Optimizing Vetoes for Gravitational-wave Transient Searches
Reed Essick, Lindy Blackburn, Erik Katsavounidis

TL;DR
This paper introduces an algorithm to optimize the use of auxiliary channels in gravitational-wave detectors for vetoing noise events, improving detection confidence and identifying noise sources.
Contribution
The paper presents a novel algorithm for ordering auxiliary channels to optimize veto conditions in gravitational-wave transient searches, demonstrated on LIGO and Virgo data.
Findings
The method robustly identifies important auxiliary channels.
It significantly reduces noise background in gravitational-wave data.

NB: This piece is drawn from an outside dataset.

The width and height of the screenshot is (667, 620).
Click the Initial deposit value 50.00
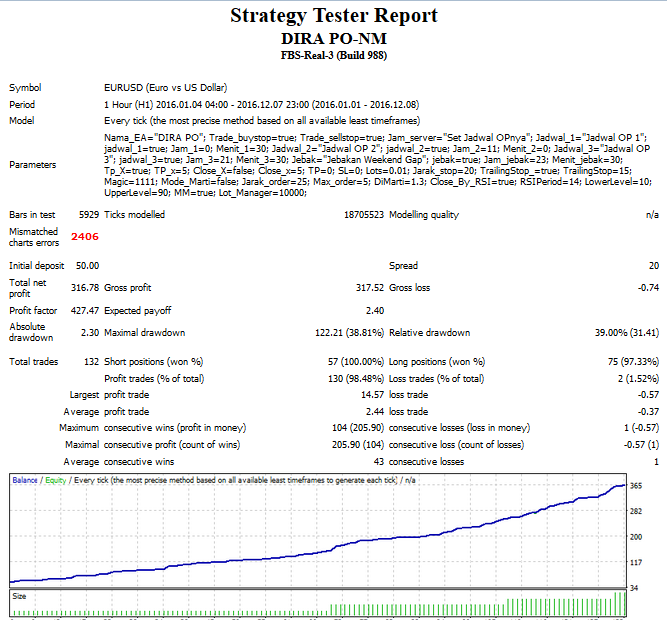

The approach helps characterize detector noise sources.
Abstract
Interferometric gravitational-wave detectors like LIGO, GEO600 and Virgo record a surplus of information above and beyond possible gravitational-wave events. These auxiliary channels capture information about the state of the detector and its surroundings which can be used to infer potential terrestrial noise sources of some gravitational-wave-like events. We present an algorithm addressing the ordering (or equivalently optimizing) of such information from auxiliary systems in gravitational-wave detectors to establish veto conditions in searches for gravitational-wave transients. The procedure was used to identify vetoes for searches for unmodelled transients by the LIGO and Virgo collaborations during their science runs from 2005 through 2007. In this work we present the details of the algorithm; we also use a limited amount of data from LIGO's past runs in order to examine the method,…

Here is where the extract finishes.